In a recent analysis, investigators evaluated the use of extracorporeal photopheresis (ECP) for the treatment of chronic graft-versus-host disease (cGVHD) in patients who received an allogeneic hematopoietic stem cell transplant (allo-HSCT). Based on their results, the study’s lead author, Emin Kansu, and colleagues judged that “ECP remains an important therapeutic modality as a second-line therapy of cGVHD, and it was shown to be more effective with better response rates with longer therapy periods.”

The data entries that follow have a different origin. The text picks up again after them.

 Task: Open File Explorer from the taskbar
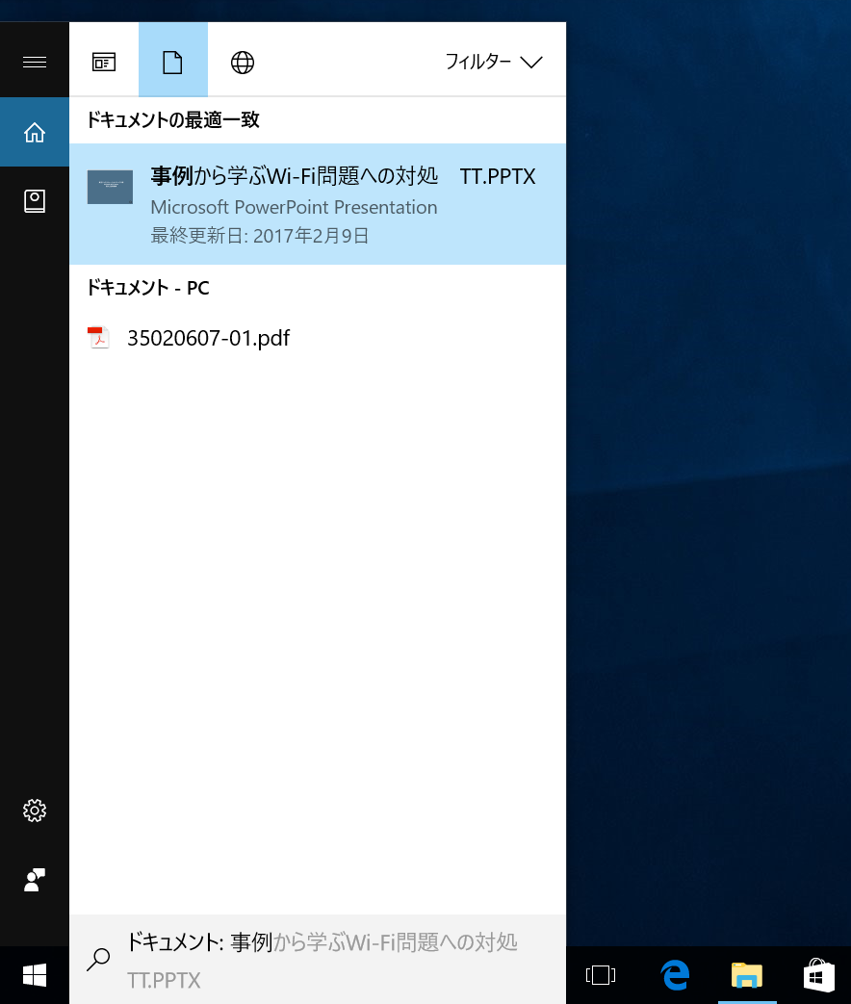[x=746, y=975]
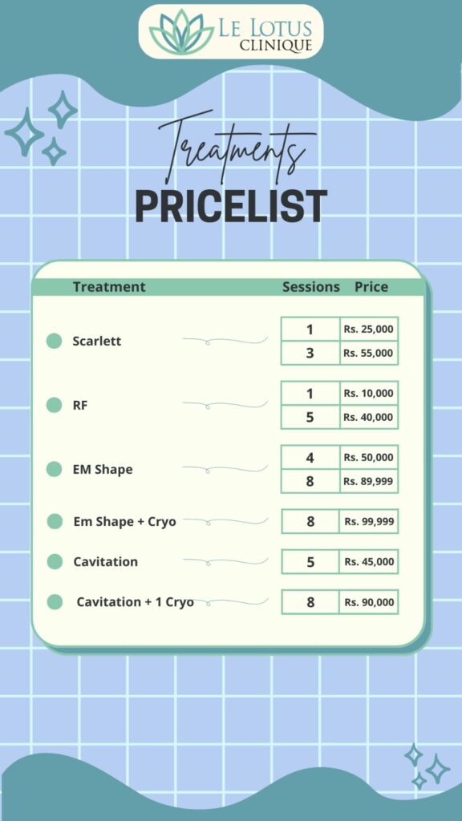Click the Le Lotus Clinique lotus logo
The image size is (462, 821).
click(x=181, y=31)
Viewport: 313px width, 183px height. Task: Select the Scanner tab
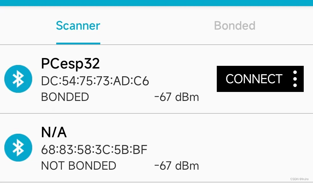click(x=78, y=26)
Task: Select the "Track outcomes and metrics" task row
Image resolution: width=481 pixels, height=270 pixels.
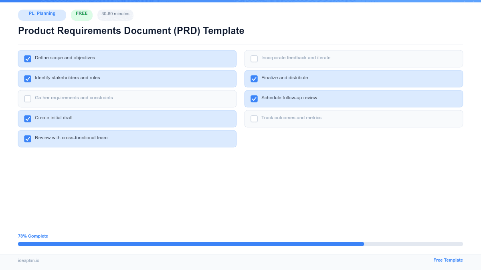Action: [x=354, y=118]
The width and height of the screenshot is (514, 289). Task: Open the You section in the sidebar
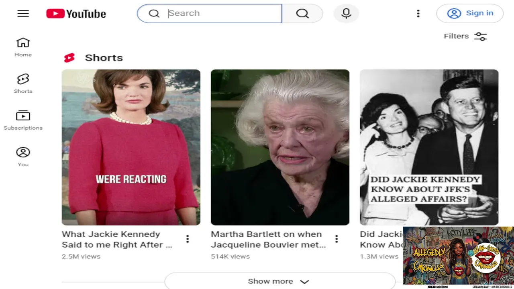23,157
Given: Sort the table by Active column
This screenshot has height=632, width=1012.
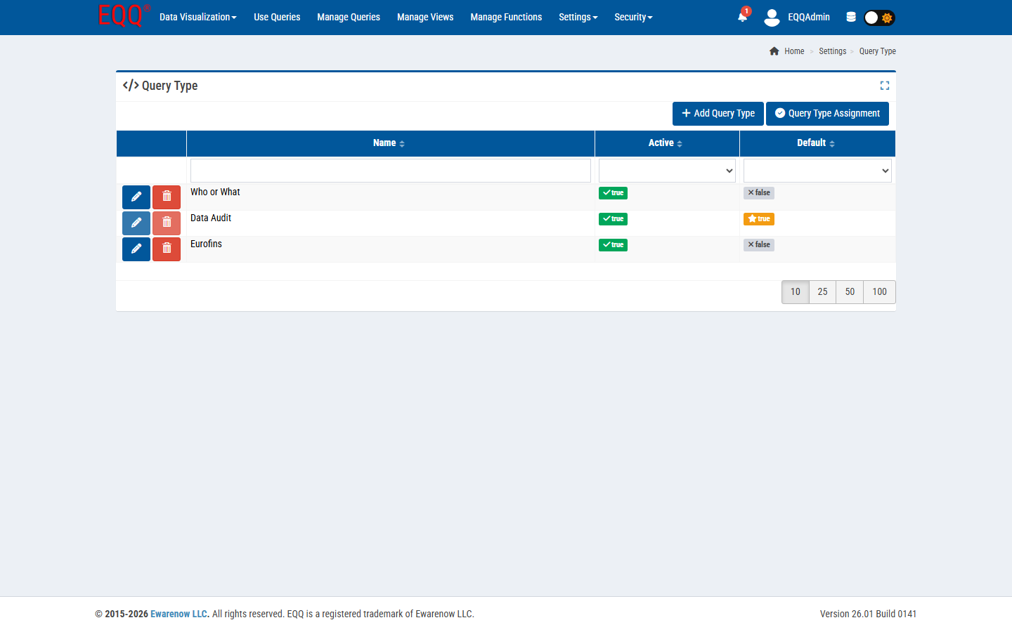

The study, published in Hematology, reviewed 59 retrospective patients with cGVHD who were treated with ECP at a single center. According to the authors, the best organ responses to ECP were seen in the skin, mouth mucosa, eyes, and liver. The overall response rate (ORR) of the patients was 81.2%, of which 17% were complete responses and 64.2% were partial responses. The one- and three-year overall survival (OS) rates of the group were 84.9% and 36.7%, respectively.
Notably, the researchers found that patients who had responded to ECP maintained their responses with continuation of ECP, with a higher response rate in patients treated for 12 or more months. Additionally, the authors reported that female sex appeared to be advantaged in ORR. Generally, the authors proposed that patients who respond to ECP should receive an extended therapy schedule.
Overall, the authors highlighted the value of ECP in avoiding the problems associated with typical immunosuppressive therapies for cGVHD. In closing, they described ECP as safe and well-tolerated and specified that “ECP for a period of 24 weeks or longer did not result in any detectable complications and it offered the advantage of tapering or discontinuation of corticosteroids in patients with cGVHD.”